Royal wedding fever lands at RFBI Hawkins Masonic Village

There was pomp, flair and plenty of giggles at an Edgeworth retirement village on Wednesday as residents and staff took part in a mock royal wedding.

In the lead up to Saturday’s highly anticipated wedding between Prince Harry and Meghan Markle, RFBI Hawkins Masonic Village hosted their own version of events – complete with a Queen and Duke.

“This can be the benchmark,” activities officer Amanda Linsley, who assumed the role of Ms Markle in Wednesday’s pantomime, joked. “The real wedding can only improve from this.”

No detail was overlooked in the fun afternoon skit.

Residents, wearing tiaras and armed with flags, lined the aisle.
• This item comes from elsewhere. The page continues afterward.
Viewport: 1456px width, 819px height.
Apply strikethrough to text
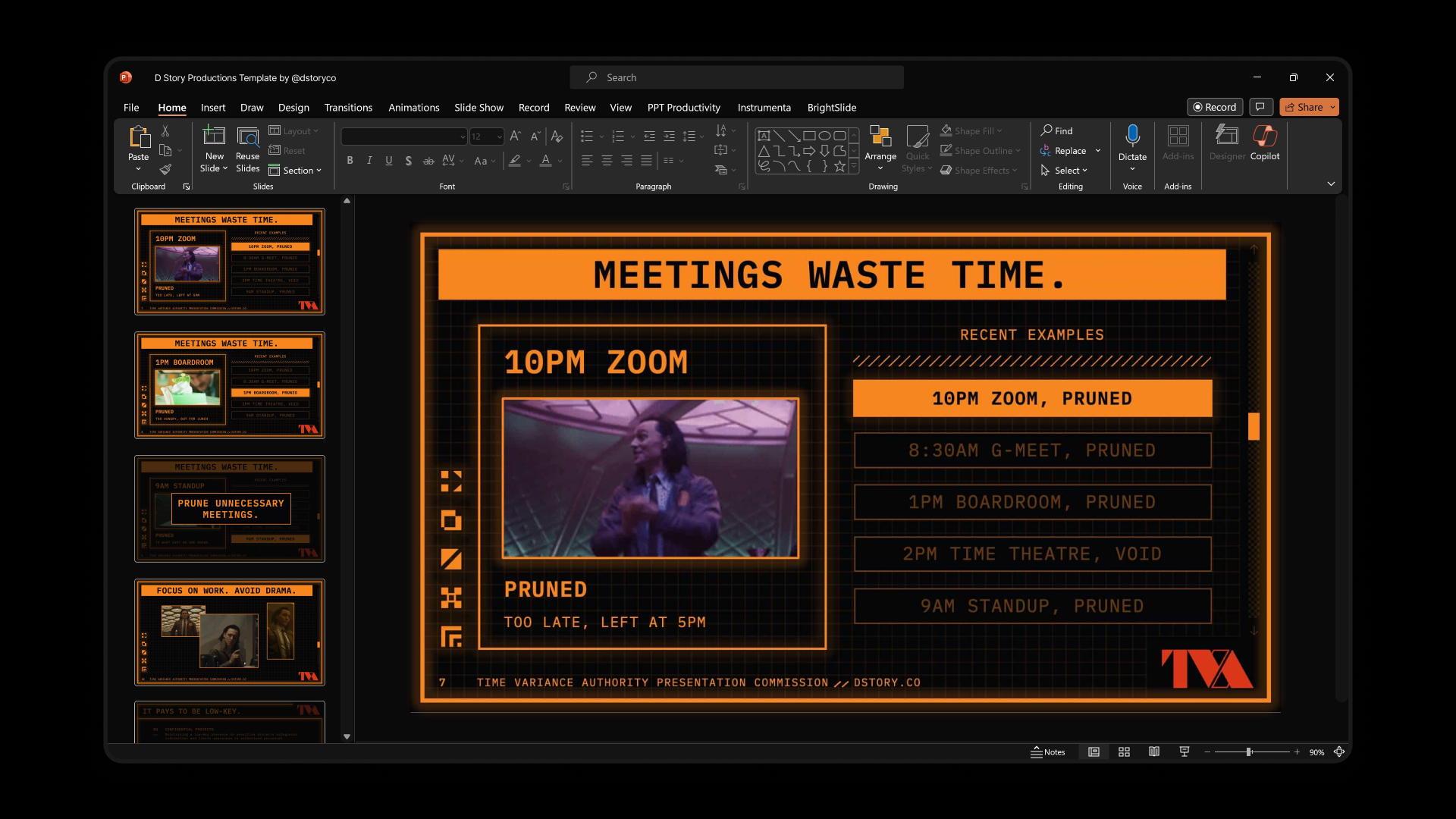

Activity officer Kimberley Horne, in the role as matron of honour, walked down the aisle first, followed by Ms Linsley who wore a black-haired wig and real wedding dress.

Ms Linsley was accompanied down the aisle by village resident Tamy Young, playing Ms Markle’s grandfather, and volunteer Helen Hall, in the role of mother of the bride.

It was Mrs Hall’s dress and veil, the same ones she wore to her own, real, wedding 42 years ago, that was used in the skit.

Ms Linsley was met at the alter by activity officer Mathew Parr – the day’s Prince Harry. The best man, Prince William, was played by Eric Makey.

True to the real royal wedding ceremony, Ms Linsley bowed to the Queen and Duke – played by residents Gladys Colquhoun and Ted Ebert – before swapping vows with Mr Parr.

“It took a lot of research, but I think it came off quite well,” Mr Parr said.

It was Mr Parr who sparked the idea for the mock wedding. He had been putting together a quiz on the royal wedding for residents when he thought “why don’t we do an actual wedding?”

“It was amazing to watch the residents and staff come together to organise it,” Mr Parr said.

“It had a wonderful effect on the entire village. A lot of people joined in and helped prepare the wedding.

“It helps bring back a lot of memories for residents about their own wedding day.”

Once the ceremony was done, complete with a poem, a minor objection when the civil celebrant, played by activities coordinator Lama Cooper, asked if there were any, a kiss on the hand and some photos, the reception kicked in and everyone enjoyed cake.